Source records:
################

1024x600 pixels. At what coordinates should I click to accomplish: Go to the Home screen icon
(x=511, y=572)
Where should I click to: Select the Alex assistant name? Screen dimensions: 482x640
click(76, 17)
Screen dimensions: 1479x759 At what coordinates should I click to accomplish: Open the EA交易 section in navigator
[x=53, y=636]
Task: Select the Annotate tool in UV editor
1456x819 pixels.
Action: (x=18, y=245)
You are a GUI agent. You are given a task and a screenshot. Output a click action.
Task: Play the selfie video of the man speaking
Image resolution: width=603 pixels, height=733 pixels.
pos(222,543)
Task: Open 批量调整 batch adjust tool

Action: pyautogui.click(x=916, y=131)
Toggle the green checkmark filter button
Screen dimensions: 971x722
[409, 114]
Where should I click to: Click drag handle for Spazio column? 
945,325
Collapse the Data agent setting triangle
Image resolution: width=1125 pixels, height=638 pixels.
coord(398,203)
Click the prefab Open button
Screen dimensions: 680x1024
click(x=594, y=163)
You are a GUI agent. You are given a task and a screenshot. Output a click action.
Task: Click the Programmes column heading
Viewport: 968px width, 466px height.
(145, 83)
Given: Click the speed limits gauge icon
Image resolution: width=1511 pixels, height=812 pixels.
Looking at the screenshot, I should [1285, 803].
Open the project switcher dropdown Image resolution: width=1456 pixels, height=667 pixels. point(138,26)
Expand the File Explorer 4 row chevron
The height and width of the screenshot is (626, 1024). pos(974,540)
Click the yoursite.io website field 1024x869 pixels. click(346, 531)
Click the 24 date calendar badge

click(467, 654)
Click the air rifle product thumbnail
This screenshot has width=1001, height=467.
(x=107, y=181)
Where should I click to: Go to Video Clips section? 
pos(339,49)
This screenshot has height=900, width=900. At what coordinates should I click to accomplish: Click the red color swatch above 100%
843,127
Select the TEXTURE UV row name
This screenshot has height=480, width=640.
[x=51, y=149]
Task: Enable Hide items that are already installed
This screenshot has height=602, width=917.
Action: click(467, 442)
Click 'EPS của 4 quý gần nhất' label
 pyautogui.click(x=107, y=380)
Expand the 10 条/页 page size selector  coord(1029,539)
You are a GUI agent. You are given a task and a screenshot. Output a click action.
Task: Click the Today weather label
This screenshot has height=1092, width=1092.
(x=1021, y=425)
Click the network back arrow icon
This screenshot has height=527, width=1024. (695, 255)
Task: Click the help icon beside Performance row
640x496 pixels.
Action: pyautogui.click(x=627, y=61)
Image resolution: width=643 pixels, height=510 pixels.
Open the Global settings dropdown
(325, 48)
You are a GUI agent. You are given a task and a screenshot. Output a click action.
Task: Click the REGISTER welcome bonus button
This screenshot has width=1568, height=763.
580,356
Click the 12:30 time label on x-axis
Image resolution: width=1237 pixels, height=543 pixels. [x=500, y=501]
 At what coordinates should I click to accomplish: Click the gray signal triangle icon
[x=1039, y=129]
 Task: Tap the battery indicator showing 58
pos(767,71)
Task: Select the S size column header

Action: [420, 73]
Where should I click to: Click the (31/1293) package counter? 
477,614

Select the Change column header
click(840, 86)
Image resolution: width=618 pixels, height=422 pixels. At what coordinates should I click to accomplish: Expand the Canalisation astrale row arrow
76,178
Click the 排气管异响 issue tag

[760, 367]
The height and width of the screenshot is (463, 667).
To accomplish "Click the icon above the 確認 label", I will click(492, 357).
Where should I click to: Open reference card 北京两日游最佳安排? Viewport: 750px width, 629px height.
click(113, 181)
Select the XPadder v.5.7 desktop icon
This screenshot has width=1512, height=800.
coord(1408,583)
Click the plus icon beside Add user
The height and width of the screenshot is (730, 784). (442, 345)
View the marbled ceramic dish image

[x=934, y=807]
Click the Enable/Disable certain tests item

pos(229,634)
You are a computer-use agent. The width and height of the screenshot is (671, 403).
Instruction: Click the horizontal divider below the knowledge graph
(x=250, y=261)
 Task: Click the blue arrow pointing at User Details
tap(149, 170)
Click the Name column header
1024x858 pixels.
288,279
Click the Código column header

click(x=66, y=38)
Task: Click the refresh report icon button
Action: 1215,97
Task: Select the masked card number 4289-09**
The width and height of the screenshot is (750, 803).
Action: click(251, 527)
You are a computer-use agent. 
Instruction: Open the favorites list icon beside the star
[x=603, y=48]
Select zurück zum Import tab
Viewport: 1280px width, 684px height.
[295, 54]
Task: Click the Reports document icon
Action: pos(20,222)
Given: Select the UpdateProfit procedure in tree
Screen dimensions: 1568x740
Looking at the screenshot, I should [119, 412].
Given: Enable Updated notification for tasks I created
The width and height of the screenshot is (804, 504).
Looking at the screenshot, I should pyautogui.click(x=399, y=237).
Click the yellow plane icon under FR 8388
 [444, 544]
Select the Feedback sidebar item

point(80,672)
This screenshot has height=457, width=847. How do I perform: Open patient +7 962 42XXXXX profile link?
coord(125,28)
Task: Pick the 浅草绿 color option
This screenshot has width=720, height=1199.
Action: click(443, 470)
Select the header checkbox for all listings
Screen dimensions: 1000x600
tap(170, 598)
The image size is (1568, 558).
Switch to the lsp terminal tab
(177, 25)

################

**Work to complete**
From the records above, report the count of lines containing "computer" and nothing more.

**Response area**
2